In James Smith’s How (Not) to Be Secular–his interpretive summary of Charles Taylor’s A Secular Age–he notes that, while the causes and reasons for a loss of faith or belief are numerous, most people who embrace scientific materialism over religion do so because of the story science tells more than because of scientific evidence per se. In other words, the form is what really matters, not the content. It’s not so much that scientific materialism is now true and religion has become false (where before it was the reverse). For many formerly religious people, the narrative that scientific materialism gives them feels mature, sophisticated, adult, and, most importantly, courageous. People want to know that religion sees the world they see, even if it also (hopefully) adds to that world in important ways. People that feel particularly infantilized by their religion will especially find this narrative appealing. Of course, religion needn’t be inherently infantilizing, but religions with rigid authoritarian structures that require high levels of loyalty and obedience are often experienced by their adherents as parental and controlling. Defenders of the status quo frequently respond that obedience is actually liberating because it helps one to avoid the pitfalls of freedom run amok, but the more obedience = liberty is insisted upon, the weaker the formulation feels, because it has to be repeated over and over again, as if it cannot stand on its own two rationally persuasive feet. Everywhere else obedience to authority is oppressive and stultifying, and freedom should be fought for and maintained; except, of course, here, on this one exceptional patch of ground, where paradoxically the more obedient and submissive you are to authority, the more liberated you supposedly become.

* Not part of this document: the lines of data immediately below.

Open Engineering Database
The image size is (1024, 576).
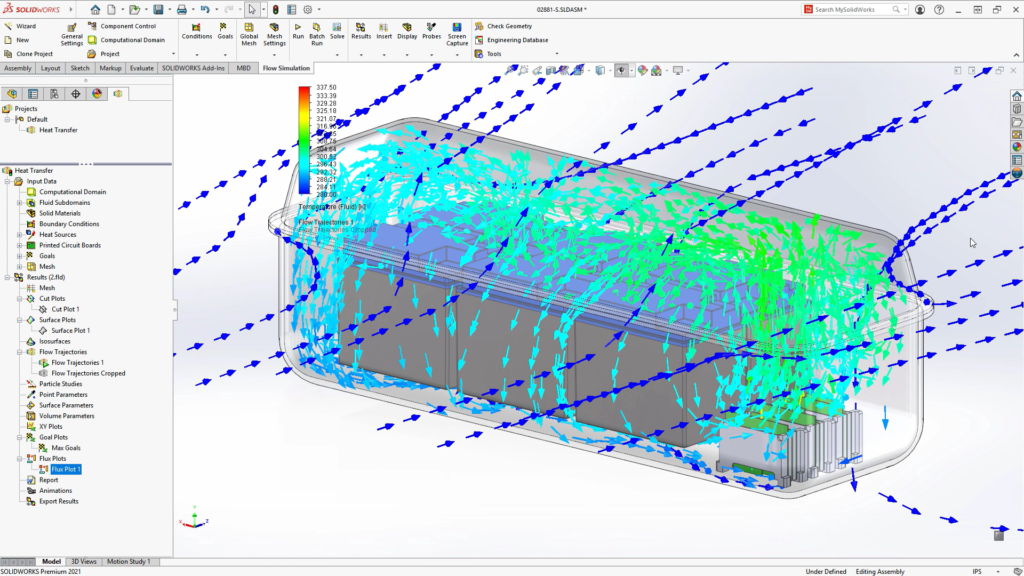pos(516,40)
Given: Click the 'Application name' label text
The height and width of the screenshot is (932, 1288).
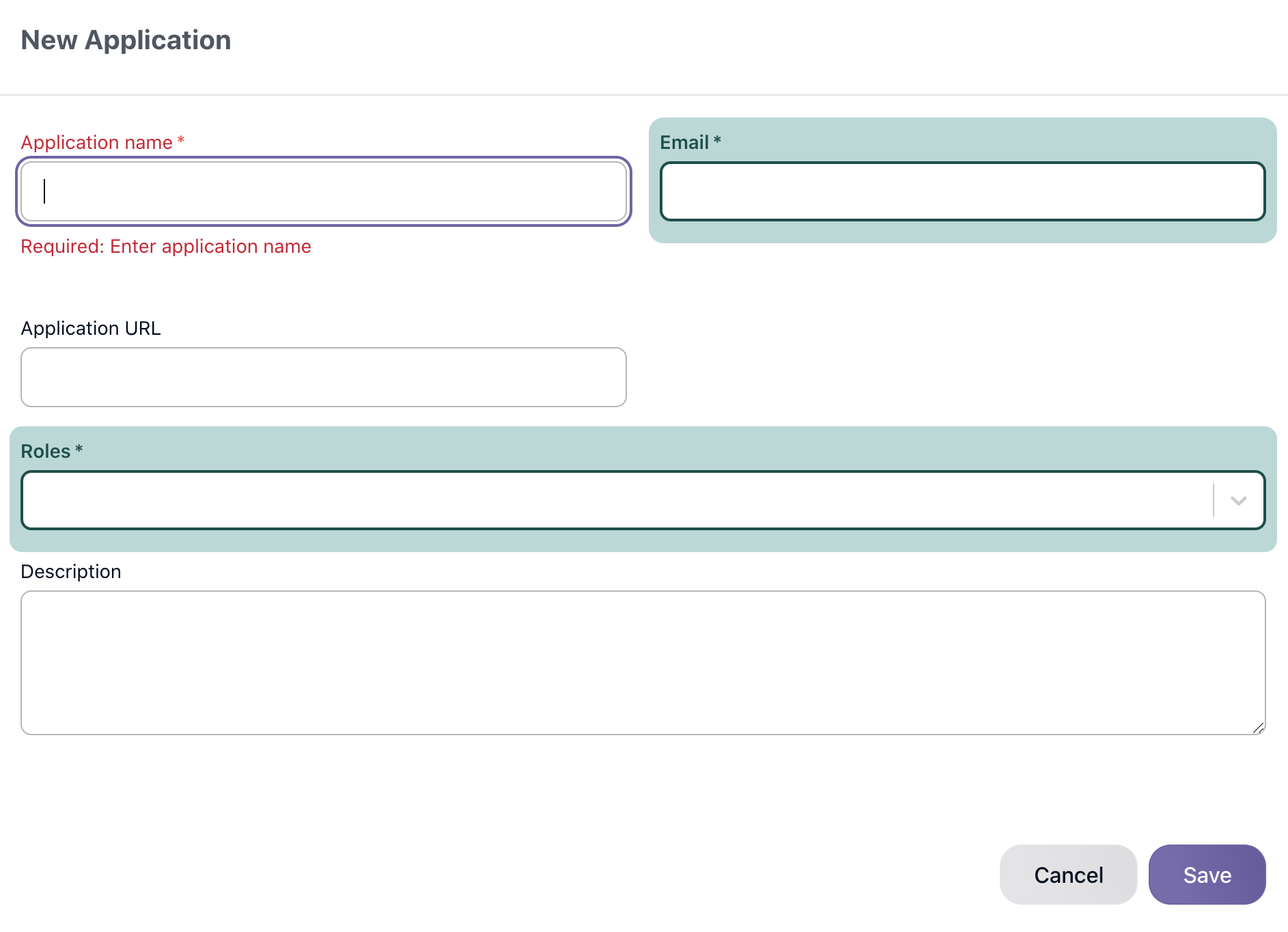Looking at the screenshot, I should click(x=96, y=142).
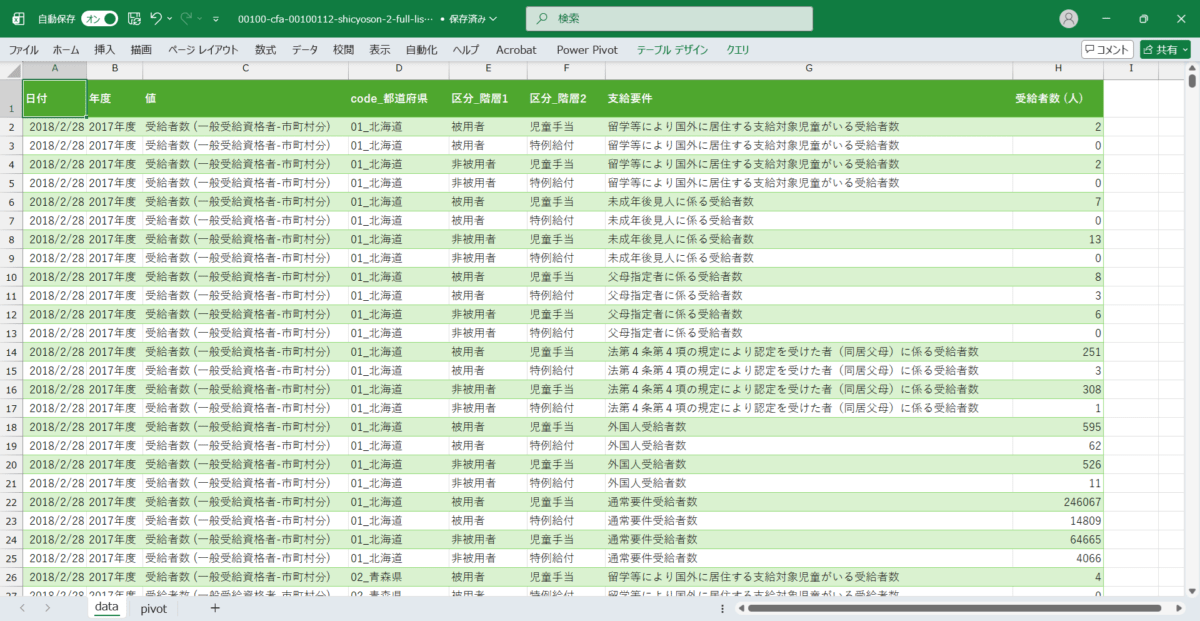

I mention this because I think there’s a good bit of truth to the notion that organized religion’s need to distinguish itself from non-religion often results in producing adults who come to realize that they feel like they never grew up, that they never became true citizens of the world. This isn’t because various forms of worldly abstinence are inherently childish or arbitrary, as if becoming an adult is synonymous with lasciviously experimenting with everything religion told you to shun as evil, but because they come to realize how simplistic and servile their faith has to be in order to maintain good standing in their communities. Instead of being an affirmative response to uncertainty and injustice, a fidelity to people and truths, faith becomes both a test of belief in supernatural things with no verifiable evidence and obedience to the words of fellow humans who by definition are prone to error and ignorance themselves.
Taylor suggests that those who convert to unbelief “because of science” are less convinced by data and more moved by the form of the story that science tells and the self-image that comes with it (rationality = maturity). Moreover, the faith that they left was often worth leaving. If Taylor is right, it seems to suggest that the Christian response to such converts to unbelief is not to have an argument about the data or “evidences” but rather to offer an alternative story that offers a more robust, complex understanding of the Christian faith.
The main element missing from this too-simple Faith that insists adults emulate not merely the purity and innocence of children but also their unquestioning acceptance of every command from their “parents” (religious authorities), is not a more sophisticated intellect or a better education or more knowledge of history and philosophy. Both the heterodox and those who have left the faith often think that the problem with their tradition is that it won’t allow for a wider range of views or freer reign to explore and question their religion’s history and values. This is no doubt a problem, but the primary thing that promotes the infantilization of the laity is the story that organized religion often tells of a comforting, simplistic world where all will be well in the end if you follow certain rules, a world that is jarringly shown not to exist for many, many people. This is a world full of blessings for those who conform and cursings for those who don’t. It’s a world full of “trials” that ultimately always teach and guide, instead of one that crushes and demoralizes countless multitudes on a regular basis. It’s a world that ignores that staggering inequality with the constant refrain of a nursery rhyme that urges us to ignore suffering that is too great and prolonged to suggest easy answers but instead spotlights “personal challenges” that help a comparatively small few spiritually grow and become more obedient to authority. It’s a world where billions and billions have to wait for another world, another life to heal their broken hearts and minds, for “all to be made well.” In short, organized religion often infantilizes its adherents through a theological “this-world” quietism that tells them to retreat form the evil and chaos of the world to the safety of their own homes, but also through a metaphysical “next-world” activism, where the relentless crushing waves of injustice and suffering in this world are allowed to rage and burn with little prevention, only to really be confronted and reconciled in a world beyond this one.
What we are seeking is an unflinching affirmation of the horrors of this world that can create in us the courage to face the world as it is, not one that shuts the world out as too wicked to touch. We don’t want to live as characters in a story who think courage is no more or less than constantly publicly measuring one’s life by standards the rest of the world does not accept. It does take a kind of courage to do or not do that which is generally unpopular, but the courage we yearn for is the kind that helps us to stand in and with the world as people unified and committed to making it less horrifying and merciless, regardless of the comforts and securities of a more paradisaical world to come. The religious long for a religion that helps them to “face reality” and “grow up” without having to sacrifice their religiosity, and a theology that reveals a God for whom that same reality is often a painful one that similarly requires the solidarity and courage of others to face. That’s the kind of religion whose story is both grand and real enough to produce faithful adults committed to the good and the true in this world and the next.